Reputations can be created and bolstered, or they can be shot down and destroyed. In Mister Teacher Person, I wanted to make it clear that the types of negative interactions we refer to as “cyberbullying” are not unique to the cyber realm. I had a lot of fun drawing on Shakespeare’s Othello (particularly Iago’s manipulation of Othello in Act 3 Scene 3) to provide a literary connection to how our thoughts and the thoughts of others can be manipulated into believing things that come to us only though the most questionable of sources and influences.

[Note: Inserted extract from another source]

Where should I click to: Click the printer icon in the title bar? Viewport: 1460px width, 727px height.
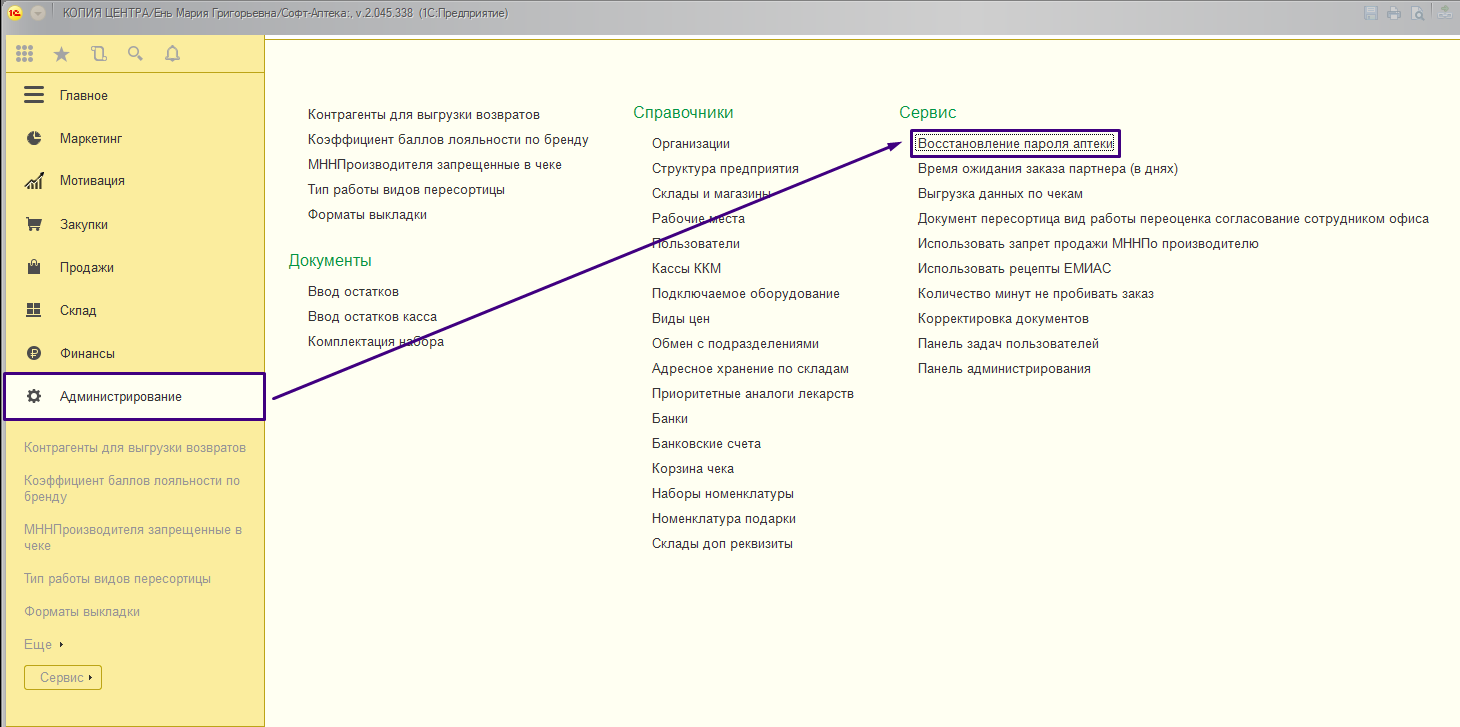tap(1394, 13)

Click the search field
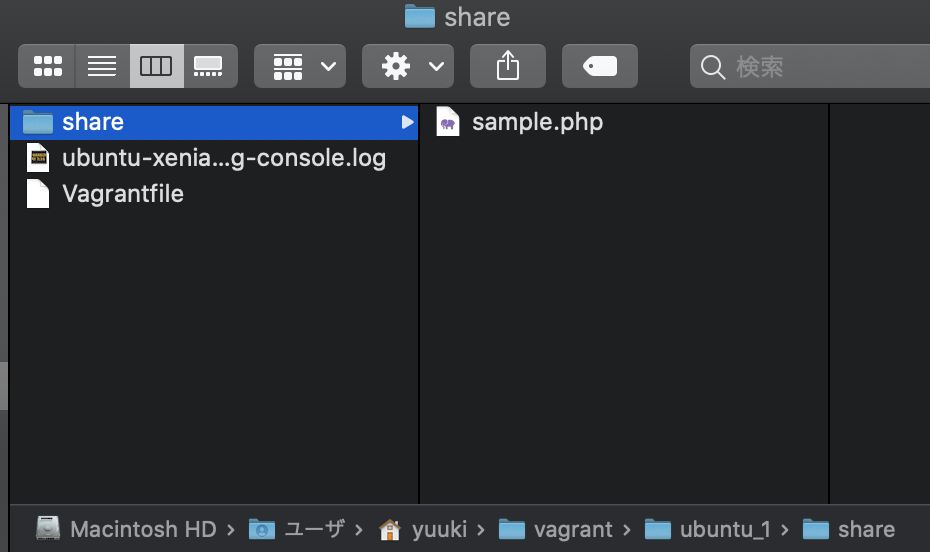(810, 67)
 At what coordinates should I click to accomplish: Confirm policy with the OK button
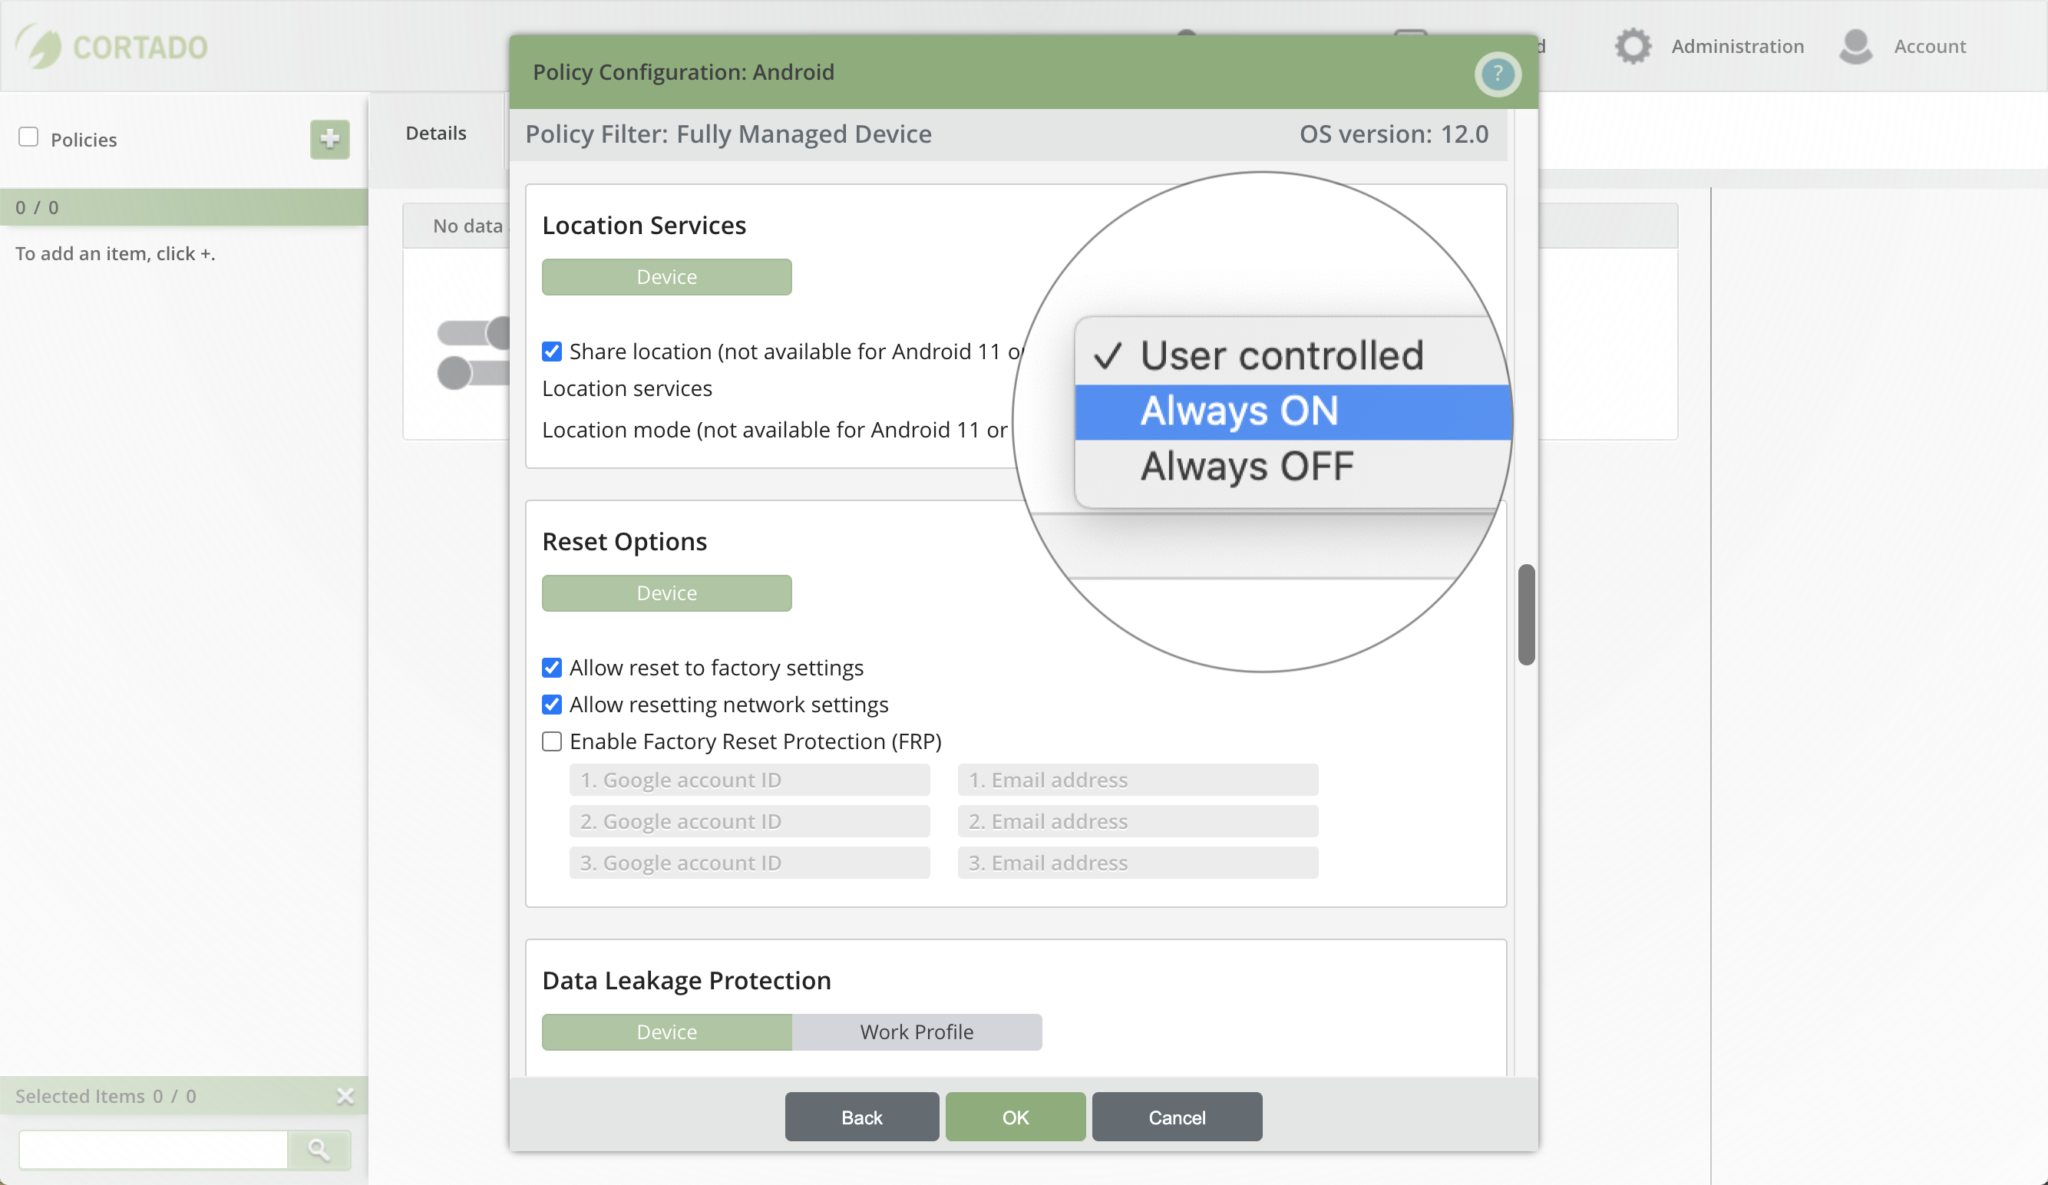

In that “there is nothing new under the sun,” we must remember that what we think of as cyberbullying is the same type of negative “reputation bashing” that has existed in the dark crevices of social interactions since the earliest times. Only in the digital world, the limitations of place and time that provide a buffer or limit on who we interact with are gone.
I dramatized this in Mister Teacher Person by having two parallel sets of events going on surround the issue of reputation destruction: Those of the protagonist, Stacy, and her non-digital smears against Mr. Matthews, and the digitally-enhanced events that surround the disappearance of Mr. Payne (no spoilers!).
Do you use your novels as part of your classroom discussions on safe use of technology?
In class discussion of technology and safety on the Internet, I do use articles that provide real-world examples of the types of issues dramatized in Digital Me and Mister Teacher Person. Through the article discussions, many students have had their curiosity piqued in regards to these issues and have been interested in reading my fictional dramatizations of them.
Anything else you’d like to share with CatholicMom.com readers regarding tech safety?
Always remember: Communication technology is a neutral medium. We’re all aware that technology can be used to spread the vilest of evils and the most banal, time-wasting trivialities. The key is choosing to make positive use of technology to connect with others and to enhance our appreciation for our fellow men and women who’ve all been created in the image of God.
Mr. Varner’s books are available through Amazon. I’ve read them both, and they definitely can be good conversation-starters for parents (or teachers) and teens as we navigate the cyber-world together.